Decompose Scala sequence into member values

Question

I'm looking for an elegant way of accessing two items in a Seq at the same time. I've checked earlier in my code that the Seq will have exactly two items. Now I would like to be able to give them names, so they have meaning.

records
  .sliding(2) // makes sure we get `Seq` with two items
  .map(recs => {
    // Something like this...
    val (former, latter) = recs       
  })

Is there an elegant and/or idiomatic way to achieve this in Scala?

Answer 1

I'm not sure if it is any more elegant, but you can also unpick the sequence like this:

val former +: latter +: _ = recs

Answer 2

The result of sliding is a List. Using a pattern match, you can give name to these elements like this:

map{ case List(former, latter) => 
  ...
}

Note that since it's a pattern match, you need to use {} instead of ().

Answer 3

For a records of known types (for example, Int):

records.sliding (2).map (_ match { 
  case List (former:Int, latter:Int) => former + latter })

Note, that this will unify element (0, 1), then (1, 2), (2, 3) ... and so on.

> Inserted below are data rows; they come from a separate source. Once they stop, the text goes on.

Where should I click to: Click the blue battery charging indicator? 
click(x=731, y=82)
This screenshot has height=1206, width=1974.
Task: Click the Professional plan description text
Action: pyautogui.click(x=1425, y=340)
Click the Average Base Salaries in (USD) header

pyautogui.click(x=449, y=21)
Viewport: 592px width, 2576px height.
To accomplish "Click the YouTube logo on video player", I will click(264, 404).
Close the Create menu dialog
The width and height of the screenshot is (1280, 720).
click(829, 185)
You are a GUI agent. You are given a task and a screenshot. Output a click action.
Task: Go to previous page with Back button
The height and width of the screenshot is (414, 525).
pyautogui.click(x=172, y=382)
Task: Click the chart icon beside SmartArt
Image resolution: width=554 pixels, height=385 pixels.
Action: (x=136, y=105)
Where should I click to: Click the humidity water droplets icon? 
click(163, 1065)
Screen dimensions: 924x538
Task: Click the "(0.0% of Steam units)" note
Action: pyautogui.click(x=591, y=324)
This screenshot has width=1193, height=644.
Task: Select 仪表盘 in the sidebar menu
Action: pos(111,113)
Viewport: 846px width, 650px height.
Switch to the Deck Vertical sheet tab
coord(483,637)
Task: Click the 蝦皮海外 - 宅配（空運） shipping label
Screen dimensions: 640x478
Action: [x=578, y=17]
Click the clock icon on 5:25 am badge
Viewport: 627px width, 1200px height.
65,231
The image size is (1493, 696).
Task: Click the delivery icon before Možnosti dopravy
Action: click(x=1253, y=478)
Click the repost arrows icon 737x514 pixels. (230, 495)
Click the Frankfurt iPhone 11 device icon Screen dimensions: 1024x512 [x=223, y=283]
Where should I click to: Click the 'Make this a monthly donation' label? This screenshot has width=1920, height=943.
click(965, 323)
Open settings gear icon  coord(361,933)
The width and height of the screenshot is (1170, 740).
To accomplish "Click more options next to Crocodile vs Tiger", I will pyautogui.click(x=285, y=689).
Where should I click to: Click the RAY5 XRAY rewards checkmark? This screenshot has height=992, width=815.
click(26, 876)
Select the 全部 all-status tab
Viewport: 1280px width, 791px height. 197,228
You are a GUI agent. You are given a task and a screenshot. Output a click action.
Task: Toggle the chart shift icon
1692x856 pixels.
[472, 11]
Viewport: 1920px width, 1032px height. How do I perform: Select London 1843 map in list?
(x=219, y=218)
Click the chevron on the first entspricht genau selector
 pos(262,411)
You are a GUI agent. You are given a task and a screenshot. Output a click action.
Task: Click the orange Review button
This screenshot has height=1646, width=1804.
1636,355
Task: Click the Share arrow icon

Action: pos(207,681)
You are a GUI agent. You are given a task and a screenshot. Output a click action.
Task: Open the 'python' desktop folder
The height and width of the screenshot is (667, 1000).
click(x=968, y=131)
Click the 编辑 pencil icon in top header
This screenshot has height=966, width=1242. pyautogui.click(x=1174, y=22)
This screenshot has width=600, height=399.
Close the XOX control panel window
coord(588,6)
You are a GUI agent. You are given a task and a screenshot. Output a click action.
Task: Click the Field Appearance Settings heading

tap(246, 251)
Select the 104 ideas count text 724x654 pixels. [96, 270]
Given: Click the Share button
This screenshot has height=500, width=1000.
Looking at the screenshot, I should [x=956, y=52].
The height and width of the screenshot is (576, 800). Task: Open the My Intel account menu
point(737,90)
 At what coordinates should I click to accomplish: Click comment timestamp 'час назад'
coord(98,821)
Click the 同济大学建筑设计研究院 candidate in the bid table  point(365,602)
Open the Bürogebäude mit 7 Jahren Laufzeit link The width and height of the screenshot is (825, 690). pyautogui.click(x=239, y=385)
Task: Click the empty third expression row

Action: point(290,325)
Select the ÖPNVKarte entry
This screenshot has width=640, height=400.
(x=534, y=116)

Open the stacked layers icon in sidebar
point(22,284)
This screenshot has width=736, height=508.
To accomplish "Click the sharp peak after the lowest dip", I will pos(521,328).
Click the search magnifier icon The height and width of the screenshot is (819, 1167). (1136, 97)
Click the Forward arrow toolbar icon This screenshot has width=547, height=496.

To combine pairwise, use sliding (2, 2):

val pairs = records.sliding (2, 2).map (_ match { 
  case List (former: Int, latter: Int) => former + latter
  case List (one: Int) => one 
}).toList

Note, that you now need an extra case for just one element, if the records size is odd.

Answer 4

You can use pattern matching to decompose the structure of your list:

val records = List("first", "second")

records match {
    case first +: second +: Nil => println(s"1: $first, 2: $second")
    case _                      => // Won't happen (you can omit this)
}

will output

1: first, 2: second

Answer 5

You can access the elements by their index:

map { recs => {
    val (former, latter) = recs(0), recs(1)       
}}